(Data excerpts)
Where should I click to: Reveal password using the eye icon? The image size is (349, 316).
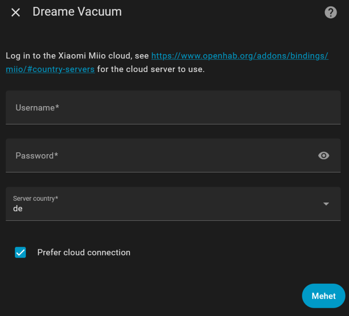pos(324,156)
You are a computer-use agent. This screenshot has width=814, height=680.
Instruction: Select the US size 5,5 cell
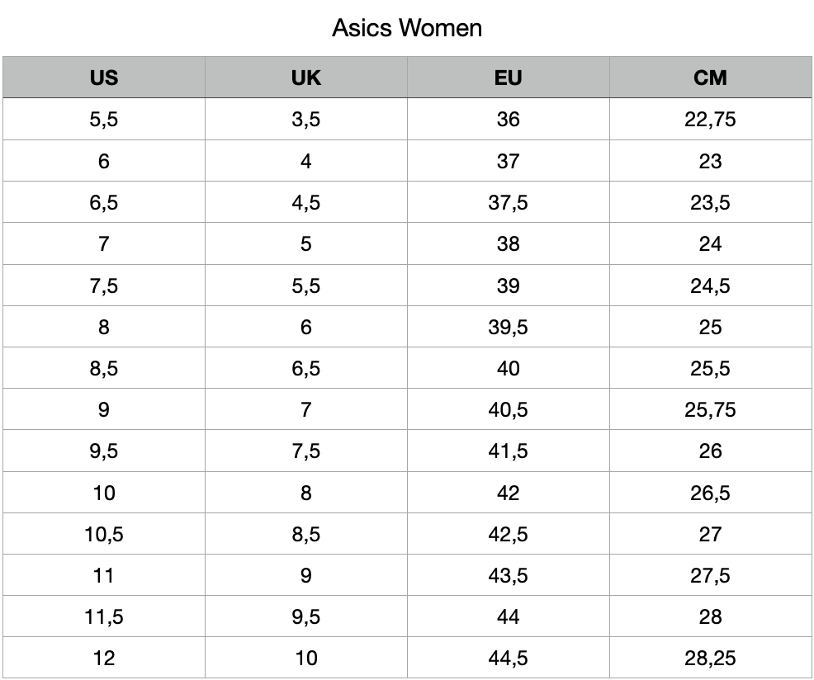click(104, 119)
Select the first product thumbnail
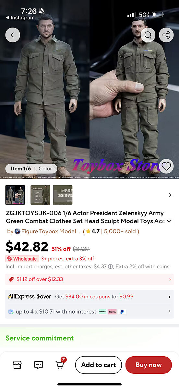 [x=15, y=195]
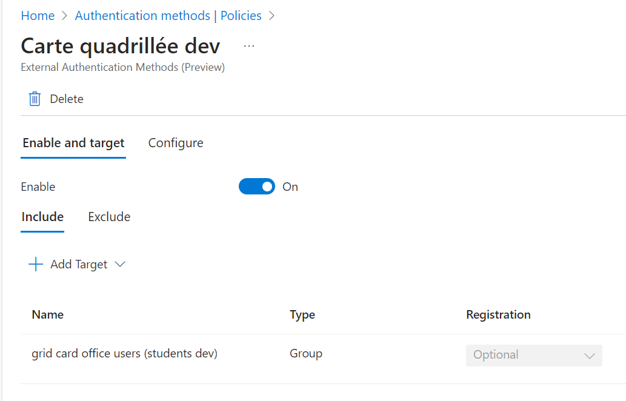
Task: Select the Enable and target tab
Action: coord(73,142)
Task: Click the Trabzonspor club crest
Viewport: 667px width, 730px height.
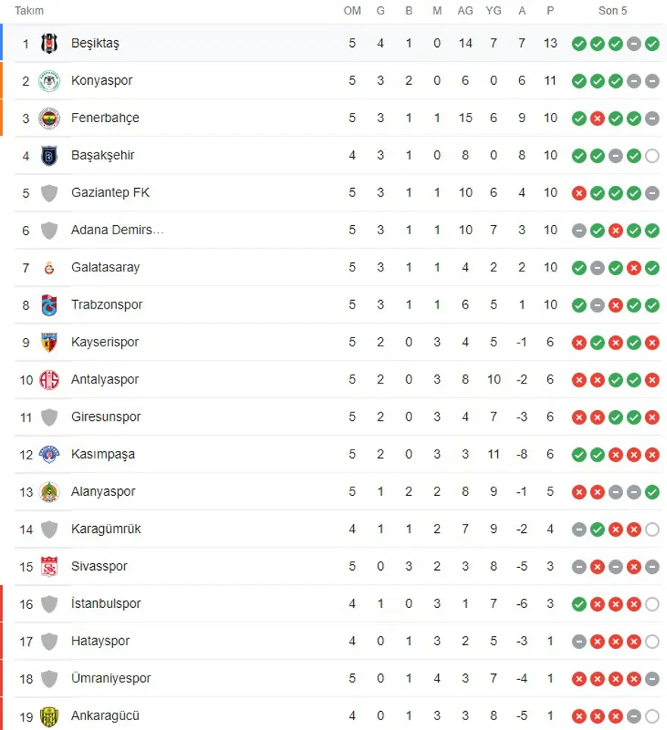Action: (49, 305)
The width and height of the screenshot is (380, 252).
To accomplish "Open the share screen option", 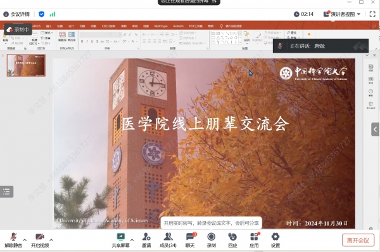I will [120, 240].
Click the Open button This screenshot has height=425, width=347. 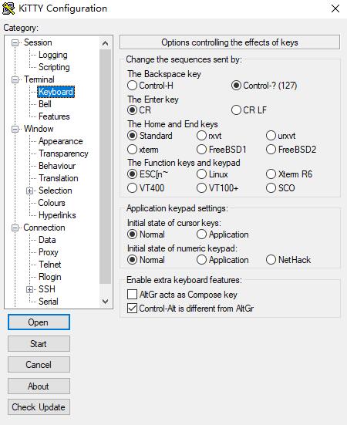39,322
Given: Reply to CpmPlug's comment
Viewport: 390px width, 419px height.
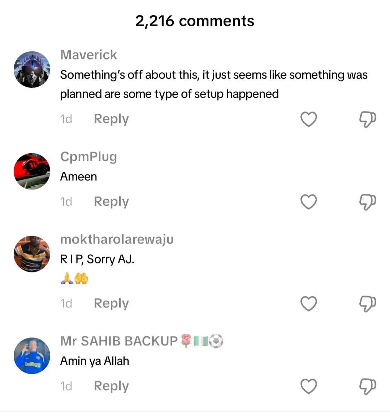Looking at the screenshot, I should point(111,202).
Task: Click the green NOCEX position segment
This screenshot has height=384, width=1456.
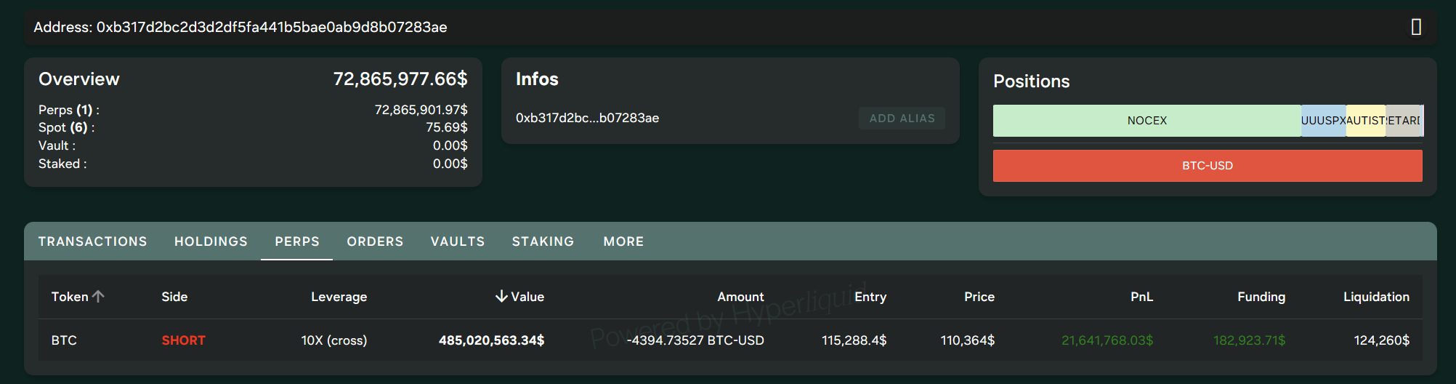Action: 1146,121
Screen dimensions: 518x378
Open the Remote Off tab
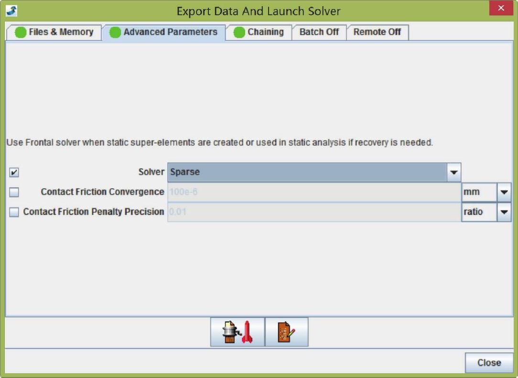click(377, 32)
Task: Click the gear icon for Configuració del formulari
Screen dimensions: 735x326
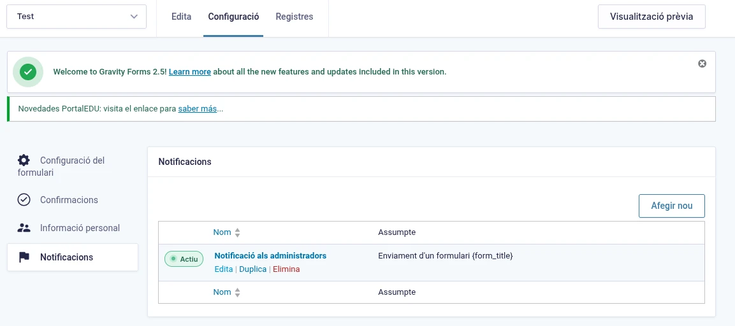Action: [x=24, y=160]
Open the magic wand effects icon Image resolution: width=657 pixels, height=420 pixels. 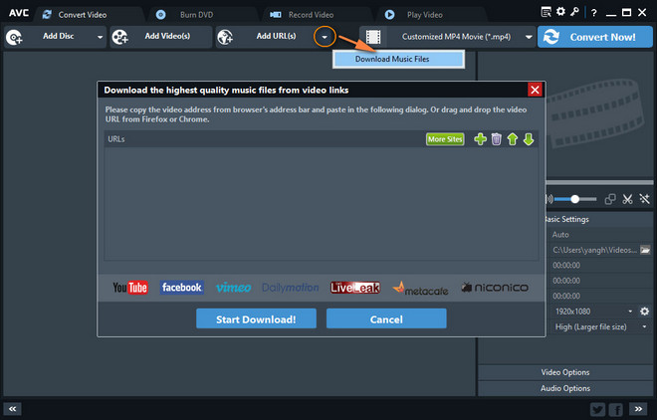click(644, 199)
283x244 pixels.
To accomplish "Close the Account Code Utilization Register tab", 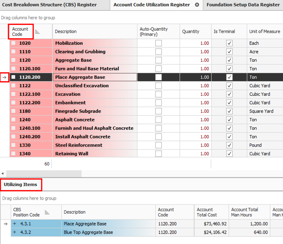I will point(197,5).
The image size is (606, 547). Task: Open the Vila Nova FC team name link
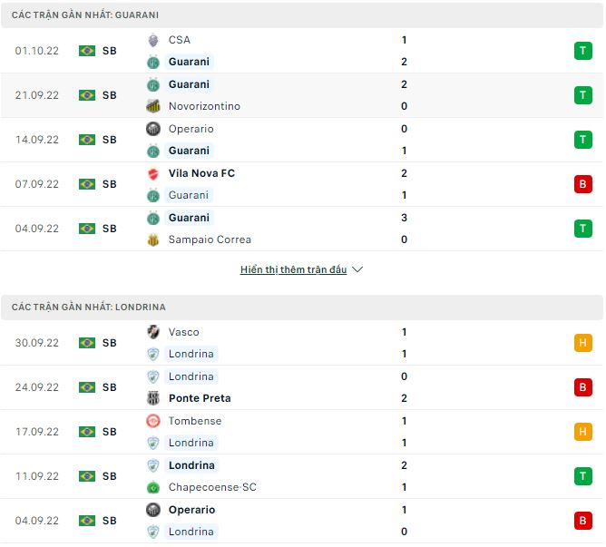click(201, 173)
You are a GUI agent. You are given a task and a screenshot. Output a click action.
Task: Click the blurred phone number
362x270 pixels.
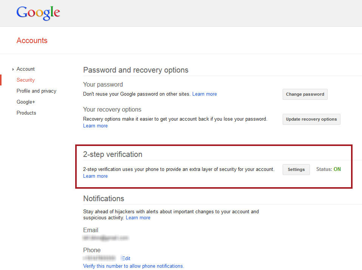point(99,258)
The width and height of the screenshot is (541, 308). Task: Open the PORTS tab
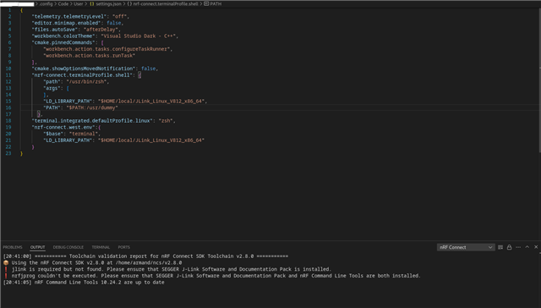[x=124, y=247]
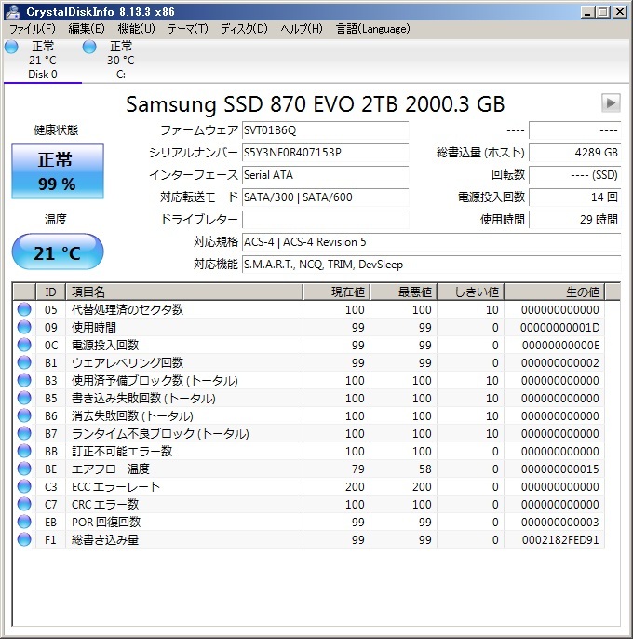Click status orb for C: drive
The image size is (633, 639).
pos(89,47)
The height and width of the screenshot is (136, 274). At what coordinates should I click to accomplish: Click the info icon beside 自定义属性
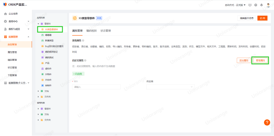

WHAT YOU HAVE TO DO:
Scan the entries above for lines with "agent" in them, then report how many there are as a plain number.

ANSWER TO THIS EXERCISE:
2